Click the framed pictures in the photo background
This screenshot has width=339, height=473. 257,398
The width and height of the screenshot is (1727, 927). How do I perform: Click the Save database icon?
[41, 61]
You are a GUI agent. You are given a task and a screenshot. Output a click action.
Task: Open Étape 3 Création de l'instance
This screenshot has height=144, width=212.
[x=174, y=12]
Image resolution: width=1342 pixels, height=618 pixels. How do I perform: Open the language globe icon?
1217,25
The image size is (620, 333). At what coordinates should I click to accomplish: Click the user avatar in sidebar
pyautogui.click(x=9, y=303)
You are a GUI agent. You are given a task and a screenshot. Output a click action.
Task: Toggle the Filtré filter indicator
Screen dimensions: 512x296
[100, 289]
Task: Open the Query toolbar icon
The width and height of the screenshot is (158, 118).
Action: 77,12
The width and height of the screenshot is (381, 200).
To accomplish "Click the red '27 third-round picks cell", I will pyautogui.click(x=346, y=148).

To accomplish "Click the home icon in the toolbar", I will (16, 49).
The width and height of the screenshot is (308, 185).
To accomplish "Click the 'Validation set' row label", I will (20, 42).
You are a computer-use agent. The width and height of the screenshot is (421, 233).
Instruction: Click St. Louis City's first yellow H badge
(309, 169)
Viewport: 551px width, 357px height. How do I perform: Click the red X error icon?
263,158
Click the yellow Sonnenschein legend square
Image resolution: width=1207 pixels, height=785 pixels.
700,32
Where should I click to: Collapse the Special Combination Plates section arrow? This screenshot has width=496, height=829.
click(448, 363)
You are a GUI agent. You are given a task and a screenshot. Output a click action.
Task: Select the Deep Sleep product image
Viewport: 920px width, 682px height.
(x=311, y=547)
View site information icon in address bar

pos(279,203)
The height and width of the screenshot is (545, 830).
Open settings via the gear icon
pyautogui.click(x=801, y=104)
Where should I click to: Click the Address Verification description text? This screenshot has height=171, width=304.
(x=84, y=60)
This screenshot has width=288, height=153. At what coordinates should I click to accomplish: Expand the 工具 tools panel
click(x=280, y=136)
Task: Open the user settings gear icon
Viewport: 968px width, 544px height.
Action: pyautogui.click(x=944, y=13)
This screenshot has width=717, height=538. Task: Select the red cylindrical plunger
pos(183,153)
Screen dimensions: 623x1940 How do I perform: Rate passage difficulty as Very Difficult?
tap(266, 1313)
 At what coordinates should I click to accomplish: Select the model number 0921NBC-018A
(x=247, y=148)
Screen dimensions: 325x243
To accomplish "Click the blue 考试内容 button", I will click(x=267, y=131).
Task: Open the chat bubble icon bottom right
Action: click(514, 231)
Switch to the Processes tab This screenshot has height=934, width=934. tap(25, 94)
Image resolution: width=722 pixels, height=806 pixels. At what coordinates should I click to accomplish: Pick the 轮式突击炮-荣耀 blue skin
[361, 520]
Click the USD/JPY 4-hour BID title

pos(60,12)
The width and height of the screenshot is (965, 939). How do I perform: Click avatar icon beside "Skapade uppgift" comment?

------

Exercise description >> Pick out each line of the data above that contains the string "pixels" and copy it in full. Case counts.

Expected answer >>
Image resolution: width=1342 pixels, height=618 pixels. How do I perform: Open the language globe icon?
Image resolution: width=1207 pixels, height=785 pixels.
Image resolution: width=722 pixels, height=806 pixels. At what coordinates should I click to accomplish: Pick the 轮式突击炮-荣耀 blue skin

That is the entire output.